Earlier in the week, Representative Mary Bono Mack (R-CA) released a discussion draft of her “Secure and Fortify Electronic Data Act” (the “SAFE Data Act”). In a statement released about the draft, Bono Mack claimed the SAFE Data Act will establish uniform national standards for data security and data breach notification.
Highlights of the proposed SAFE Data Act include:
· Requiring the FTC to implement regulations that require companies holding personal information to establish and maintain a reasonable information security policy;
· Requiring companies to establish a plan and procedures to minimize retention of personal information that is no longer needed for business or legal purposes;
· Requiring the notification of law enforcement within 48 hours after discovery of a breach;
· Requiring companies to begin notifying consumers within 48 hours after taking steps to prevent further breach and determining who has to be notified if there is a reasonable risk of harm.

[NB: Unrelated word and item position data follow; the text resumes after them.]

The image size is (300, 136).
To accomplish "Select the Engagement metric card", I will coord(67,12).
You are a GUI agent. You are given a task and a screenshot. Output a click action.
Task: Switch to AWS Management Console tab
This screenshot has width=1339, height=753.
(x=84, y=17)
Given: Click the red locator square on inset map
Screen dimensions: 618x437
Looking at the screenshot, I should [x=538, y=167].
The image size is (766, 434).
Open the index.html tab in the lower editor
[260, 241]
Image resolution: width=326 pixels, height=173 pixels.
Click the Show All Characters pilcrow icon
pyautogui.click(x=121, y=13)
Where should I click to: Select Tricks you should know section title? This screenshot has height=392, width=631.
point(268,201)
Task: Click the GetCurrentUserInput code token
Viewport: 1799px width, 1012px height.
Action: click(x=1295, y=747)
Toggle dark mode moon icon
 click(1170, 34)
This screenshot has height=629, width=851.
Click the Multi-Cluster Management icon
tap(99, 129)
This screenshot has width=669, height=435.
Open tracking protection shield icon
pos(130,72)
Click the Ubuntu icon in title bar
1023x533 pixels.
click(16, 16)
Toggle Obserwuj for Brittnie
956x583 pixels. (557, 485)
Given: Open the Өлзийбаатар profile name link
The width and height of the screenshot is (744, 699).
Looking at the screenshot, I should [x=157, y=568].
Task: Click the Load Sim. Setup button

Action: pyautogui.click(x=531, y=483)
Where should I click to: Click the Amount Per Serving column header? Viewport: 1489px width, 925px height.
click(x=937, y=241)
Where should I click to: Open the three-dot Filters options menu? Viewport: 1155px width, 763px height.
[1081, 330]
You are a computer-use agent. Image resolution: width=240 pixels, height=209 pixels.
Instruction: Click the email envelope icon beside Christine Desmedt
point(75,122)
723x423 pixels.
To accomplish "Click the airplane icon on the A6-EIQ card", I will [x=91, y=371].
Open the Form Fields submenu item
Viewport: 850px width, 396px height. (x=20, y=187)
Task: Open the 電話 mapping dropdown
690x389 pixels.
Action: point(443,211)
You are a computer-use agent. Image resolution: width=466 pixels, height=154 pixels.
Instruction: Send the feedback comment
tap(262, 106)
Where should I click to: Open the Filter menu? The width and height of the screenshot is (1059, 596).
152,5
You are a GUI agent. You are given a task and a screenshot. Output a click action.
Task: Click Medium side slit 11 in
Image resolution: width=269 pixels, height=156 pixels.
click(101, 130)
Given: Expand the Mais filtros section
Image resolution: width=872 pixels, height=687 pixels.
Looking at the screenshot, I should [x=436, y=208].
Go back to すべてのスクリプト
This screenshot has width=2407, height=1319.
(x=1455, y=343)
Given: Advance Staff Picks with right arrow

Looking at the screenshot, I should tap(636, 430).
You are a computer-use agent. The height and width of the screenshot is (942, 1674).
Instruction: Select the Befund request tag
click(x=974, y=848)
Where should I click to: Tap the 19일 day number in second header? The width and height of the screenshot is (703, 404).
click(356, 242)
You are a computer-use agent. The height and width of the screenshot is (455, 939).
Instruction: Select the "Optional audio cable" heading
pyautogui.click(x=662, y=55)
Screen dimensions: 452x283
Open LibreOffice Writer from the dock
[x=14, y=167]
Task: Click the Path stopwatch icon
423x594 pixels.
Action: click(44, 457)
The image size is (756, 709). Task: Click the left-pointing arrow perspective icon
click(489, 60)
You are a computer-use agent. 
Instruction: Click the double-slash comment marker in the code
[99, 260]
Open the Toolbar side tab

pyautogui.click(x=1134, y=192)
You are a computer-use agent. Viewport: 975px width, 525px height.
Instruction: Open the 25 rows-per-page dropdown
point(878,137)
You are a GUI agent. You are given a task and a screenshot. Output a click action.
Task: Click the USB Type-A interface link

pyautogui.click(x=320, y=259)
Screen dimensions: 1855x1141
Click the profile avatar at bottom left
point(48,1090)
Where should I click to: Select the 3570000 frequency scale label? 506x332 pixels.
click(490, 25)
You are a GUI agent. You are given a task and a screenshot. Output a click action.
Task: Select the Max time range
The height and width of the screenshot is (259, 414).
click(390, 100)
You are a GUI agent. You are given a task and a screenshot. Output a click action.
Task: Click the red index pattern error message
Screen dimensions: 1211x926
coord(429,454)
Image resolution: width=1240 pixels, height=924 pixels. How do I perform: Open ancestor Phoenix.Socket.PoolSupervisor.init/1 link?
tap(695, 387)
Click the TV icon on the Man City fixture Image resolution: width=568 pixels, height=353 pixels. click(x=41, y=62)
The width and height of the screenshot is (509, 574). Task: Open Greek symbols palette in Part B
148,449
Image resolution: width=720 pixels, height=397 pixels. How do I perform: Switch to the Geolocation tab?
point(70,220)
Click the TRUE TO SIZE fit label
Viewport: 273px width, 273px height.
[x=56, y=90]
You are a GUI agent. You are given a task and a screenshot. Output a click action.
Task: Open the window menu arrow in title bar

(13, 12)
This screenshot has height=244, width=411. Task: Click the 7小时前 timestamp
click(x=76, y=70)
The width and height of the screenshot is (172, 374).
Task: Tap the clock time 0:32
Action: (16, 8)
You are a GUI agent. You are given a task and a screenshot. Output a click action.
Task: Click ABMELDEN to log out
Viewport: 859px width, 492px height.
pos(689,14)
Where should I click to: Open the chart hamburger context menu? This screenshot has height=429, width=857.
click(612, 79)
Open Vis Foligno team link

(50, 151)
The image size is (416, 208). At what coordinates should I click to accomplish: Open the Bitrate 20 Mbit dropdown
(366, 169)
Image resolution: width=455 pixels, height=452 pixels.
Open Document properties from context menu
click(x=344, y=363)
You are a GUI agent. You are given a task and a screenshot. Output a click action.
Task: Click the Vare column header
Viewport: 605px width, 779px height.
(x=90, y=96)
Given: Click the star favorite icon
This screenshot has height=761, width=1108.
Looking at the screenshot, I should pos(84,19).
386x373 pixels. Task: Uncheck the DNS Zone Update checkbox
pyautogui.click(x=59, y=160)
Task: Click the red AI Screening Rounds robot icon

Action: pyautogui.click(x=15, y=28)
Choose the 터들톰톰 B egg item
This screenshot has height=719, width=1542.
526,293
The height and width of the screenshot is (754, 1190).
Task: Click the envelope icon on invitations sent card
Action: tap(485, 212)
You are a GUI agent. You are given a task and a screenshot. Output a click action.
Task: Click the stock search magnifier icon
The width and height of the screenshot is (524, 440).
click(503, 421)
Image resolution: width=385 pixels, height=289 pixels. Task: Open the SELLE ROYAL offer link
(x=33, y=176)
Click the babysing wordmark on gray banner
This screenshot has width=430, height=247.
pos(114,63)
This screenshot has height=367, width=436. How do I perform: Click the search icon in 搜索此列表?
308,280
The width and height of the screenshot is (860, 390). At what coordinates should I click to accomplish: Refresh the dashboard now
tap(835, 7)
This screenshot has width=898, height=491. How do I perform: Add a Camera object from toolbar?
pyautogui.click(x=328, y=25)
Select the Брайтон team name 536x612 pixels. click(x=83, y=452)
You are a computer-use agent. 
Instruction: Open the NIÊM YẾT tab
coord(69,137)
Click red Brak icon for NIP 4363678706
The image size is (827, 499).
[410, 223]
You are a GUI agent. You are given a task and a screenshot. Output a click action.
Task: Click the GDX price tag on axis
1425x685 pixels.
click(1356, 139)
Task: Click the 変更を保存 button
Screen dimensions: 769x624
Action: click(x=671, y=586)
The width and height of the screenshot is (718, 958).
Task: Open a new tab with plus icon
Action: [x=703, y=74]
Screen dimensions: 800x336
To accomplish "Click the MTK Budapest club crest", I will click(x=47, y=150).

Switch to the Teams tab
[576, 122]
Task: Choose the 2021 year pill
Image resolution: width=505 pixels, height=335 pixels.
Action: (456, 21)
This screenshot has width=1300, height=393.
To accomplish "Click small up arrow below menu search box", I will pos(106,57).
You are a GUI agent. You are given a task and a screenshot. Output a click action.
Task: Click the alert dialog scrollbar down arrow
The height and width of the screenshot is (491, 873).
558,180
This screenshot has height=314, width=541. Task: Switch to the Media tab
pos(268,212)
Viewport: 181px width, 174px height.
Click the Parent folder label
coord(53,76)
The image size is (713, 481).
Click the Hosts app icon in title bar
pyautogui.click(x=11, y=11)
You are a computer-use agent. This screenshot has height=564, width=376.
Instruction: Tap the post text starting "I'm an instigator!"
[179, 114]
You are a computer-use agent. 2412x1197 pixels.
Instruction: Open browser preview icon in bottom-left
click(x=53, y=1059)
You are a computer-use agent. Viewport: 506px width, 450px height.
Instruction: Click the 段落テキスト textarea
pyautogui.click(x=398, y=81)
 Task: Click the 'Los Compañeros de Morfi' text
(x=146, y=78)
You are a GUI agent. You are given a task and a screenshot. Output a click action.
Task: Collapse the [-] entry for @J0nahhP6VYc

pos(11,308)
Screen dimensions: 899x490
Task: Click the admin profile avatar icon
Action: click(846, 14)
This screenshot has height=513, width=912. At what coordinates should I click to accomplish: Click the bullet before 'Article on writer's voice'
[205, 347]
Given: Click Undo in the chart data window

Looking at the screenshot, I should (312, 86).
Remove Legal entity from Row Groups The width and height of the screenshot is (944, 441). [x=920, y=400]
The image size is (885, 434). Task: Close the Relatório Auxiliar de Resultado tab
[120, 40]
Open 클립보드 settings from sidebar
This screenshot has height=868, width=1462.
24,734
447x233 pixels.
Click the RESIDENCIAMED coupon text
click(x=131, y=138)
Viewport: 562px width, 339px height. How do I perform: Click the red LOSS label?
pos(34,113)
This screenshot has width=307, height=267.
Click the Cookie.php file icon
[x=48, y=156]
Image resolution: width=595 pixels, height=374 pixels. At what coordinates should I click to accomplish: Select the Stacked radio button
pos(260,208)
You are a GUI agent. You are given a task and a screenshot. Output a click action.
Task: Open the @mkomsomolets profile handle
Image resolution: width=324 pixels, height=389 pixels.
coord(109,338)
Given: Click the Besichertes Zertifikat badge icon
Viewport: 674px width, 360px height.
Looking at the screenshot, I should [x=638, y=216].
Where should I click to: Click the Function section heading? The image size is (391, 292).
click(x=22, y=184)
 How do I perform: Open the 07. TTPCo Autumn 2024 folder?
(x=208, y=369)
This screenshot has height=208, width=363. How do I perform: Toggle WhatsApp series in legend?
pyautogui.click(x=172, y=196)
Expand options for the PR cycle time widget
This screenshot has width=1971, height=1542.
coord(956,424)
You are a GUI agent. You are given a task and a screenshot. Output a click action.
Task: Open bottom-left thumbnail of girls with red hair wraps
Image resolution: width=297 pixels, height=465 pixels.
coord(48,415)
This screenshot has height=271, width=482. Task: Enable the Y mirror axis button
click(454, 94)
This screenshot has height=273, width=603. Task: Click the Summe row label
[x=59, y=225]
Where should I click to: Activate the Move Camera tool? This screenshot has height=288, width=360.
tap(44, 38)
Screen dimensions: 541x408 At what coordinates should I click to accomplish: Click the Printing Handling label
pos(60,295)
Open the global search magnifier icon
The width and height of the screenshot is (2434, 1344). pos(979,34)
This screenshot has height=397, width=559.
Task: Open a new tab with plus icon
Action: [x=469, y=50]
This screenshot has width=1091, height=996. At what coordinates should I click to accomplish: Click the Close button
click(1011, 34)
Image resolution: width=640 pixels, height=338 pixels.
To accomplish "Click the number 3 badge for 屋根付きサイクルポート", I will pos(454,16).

· Expanding the jurisdiction of the FTC to cover non-profits under the Act;
· Granting enforcement power to the FTC and to State Attorneys General if the FTC is not pursuing an action, but no private right of action; and
· Preemption of the various state data security and breach notification law.
Bono Mack is the chair of the House Subcommittee on Commerce, Manufacturing and Trade, which held a hearing earlier today on the proposed SAFE Data Act. Testimony was given by FTC Commissioner Edith Ramirez, Jason Goldman(Telecommunications and e-Commerce Counsel, U.S. Chamber of Commerce), Robert Holleyman (President and CEO, Business Software Alliance), Stuart Pratt (President and CEO, Consumer Data Industry Association), and Marc Rotenberg (Executive Director, Electronic Privacy Information Center). Information on the hearing, including written testimony, is available on the House Energy and Commerce Committee’s webpage.